### Excerto
Em 1117 um exército combinado de Leão, Galiza, Estremaduras,
Castela e Astúrias
marchou para a fronteira aragonesa, e a luta protraiu-se, mais ou
menos violenta,
entre os dois estados pelos anos seguintes até à morte de D.
Urraca, sucedida em
1126, como adiante veremos.
Os
reveses recebidos nas fronteiras orientais, as perturbações
intestinas e, mais que
tudo, a revolução que a nova seita de Al-Mahdi ou dos almóadas
produziu brevemente
em África obrigaram os almorávidas a afrouxar nas correrias pelas
terras dos
cristãos. Se acreditássemos as crónicas árabes, em 1120 Ali teria
feito uma segunda entrada
em Espanha e, marchando para o Gharb, houvera cercado e tomado Lisboa
ou,segundo
outros, uma cidade chamada Medina Sanábria, voltando para a África
em 1121,
depois de assolar e submeter todo o Ocidente. Mas o silêncio dos
monumentos cristãos
acerca destes sucessos extraordinários, a confusão e variedade que
reinam a semelhante
respeito nas relações árabes e, até, as contradições em que
elas laboram, tudo
nos persuade de que os escritores muçulmanos quiseram, com entradas
e vitórias imaginárias,
tornar menos triste o quadro das perdas experimentadas nos distritos orientais
e do nenhum resultado importante que o emir tirara no Ocidente da
passada tentativa
contra D. Teresa.

### Dados apresentados
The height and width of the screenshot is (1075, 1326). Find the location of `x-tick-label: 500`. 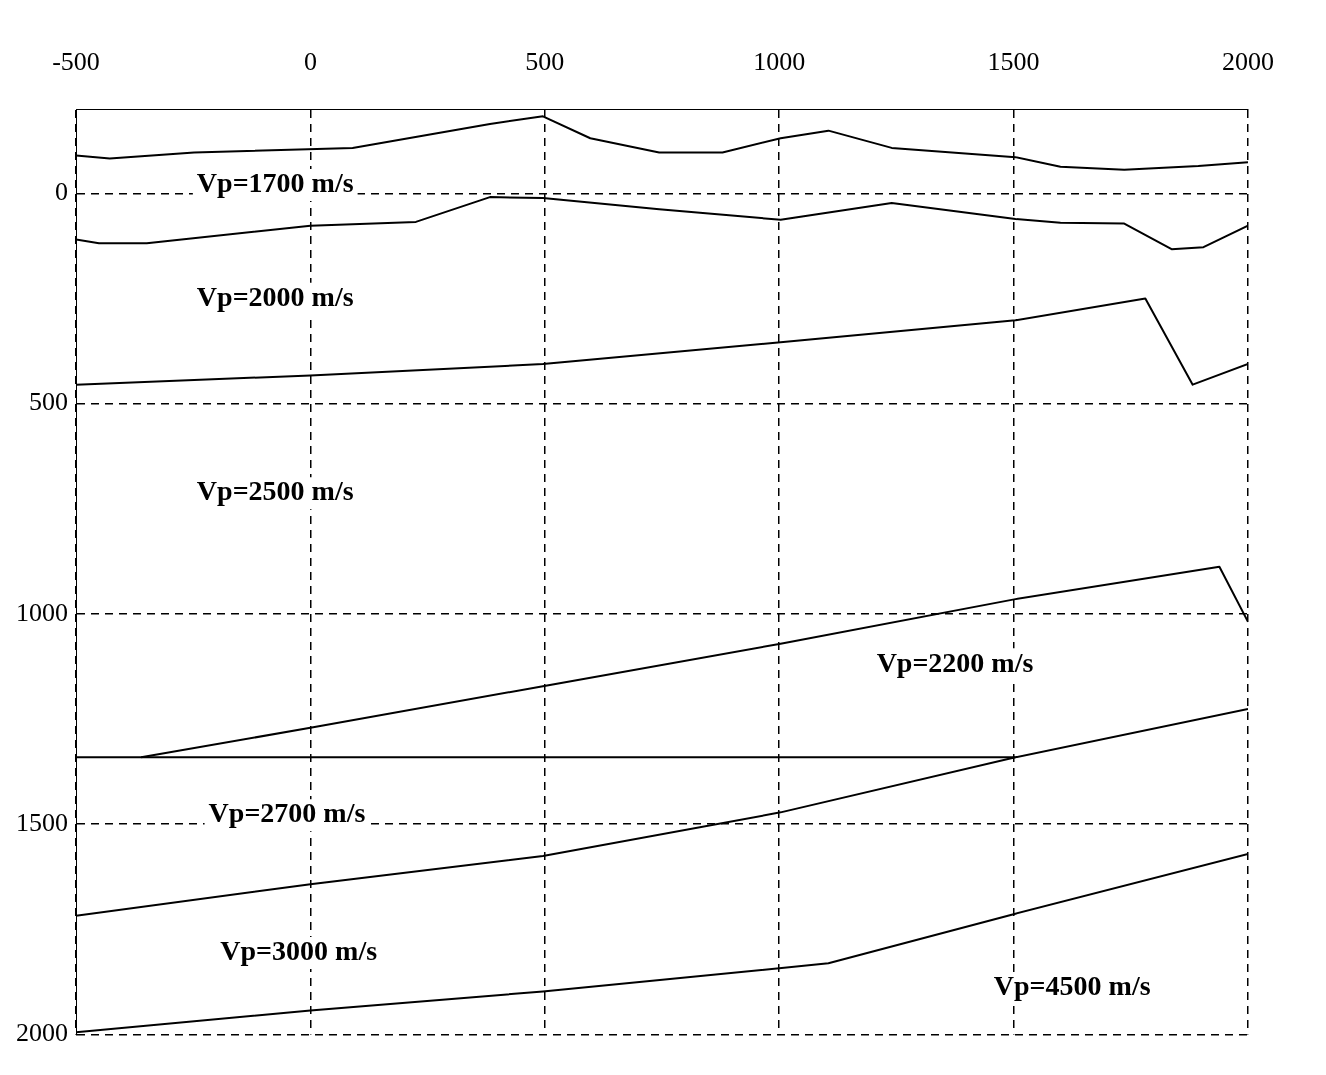

x-tick-label: 500 is located at coordinates (545, 62).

### Tarefas a realizar
a - Copie do excerto sobre os almorávidas a parte entre "Em 1117 um exército" e "como adiante veremos.", ambos incluídos.
b - Dê seguimento ao excerto sobre os almorávidas a partir do ponto em que ele termina.
Os dados não têm qualquer relação com o excerto.

### Respostas
a -
Em 1117 um exército combinado de Leão, Galiza, Estremaduras,
Castela e Astúrias
marchou para a fronteira aragonesa, e a luta protraiu-se, mais ou
menos violenta,
entre os dois estados pelos anos seguintes até à morte de D.
Urraca, sucedida em
1126, como adiante veremos.

b -
No
decurso daquela calamitosa época, em que as províncias do Norte e
Oeste da Península
eram sucessivamente oprimidas e devastadas pelas discórdias civis,
pela guerra
com o rei de Aragão e pelas invasões dos almorávidas, os três
anos de 1117 a 1120
passaram comparativamente tranquilos, sobretudo para Portugal.
Nenhuns indícios se
encontram de que D. Teresa ou os ricos-homens dos seus estados
interviessem na empresa
guerreira de D. Urraca e de seu filho contra os aragoneses, para a
qual vimos terem
marchado as tropas de quase todos os outros distritos. Creríamos que
os barões de Portugal
procediam em tudo guiados pelo pensamento de consolidarem pouco a
pouco as
barreiras entre a monarquia leonesa e a província que habitavam, se
fosse lícito atribuir
a guerreiros rudes e, por assim dizer, semi-bárbaros um sistema ao
mesmo tempo generalizado
e profundo, que honraria ainda uma época muito mais ilustrada.
Todavia, é impossível
deixar de reconhecer na série dos factos que ilustram a história do
estabelecimento da
independência portuguesa certo instinto de vida política individual
nas populações
aquém do Minho, que já anuncia nelas a futura perseverança com que resistiram
desde então até hoje a assimilar-se ao resto da Espanha e a
incorporar-se nela. E,
ao passo que este espírito público se desenvolve e progride, vemos
D. Teresa, recebendo
em Leão e Castela o título indefinido e singular de infanta dos
portugueses, exercitar
entre estes um poder que torna duvidoso o predomínio de D. Urraca e,
até, conservar
o senhorio de Tui e de Orense, fazendo com que sigam a sua corte os
prelados daquelas
dioceses.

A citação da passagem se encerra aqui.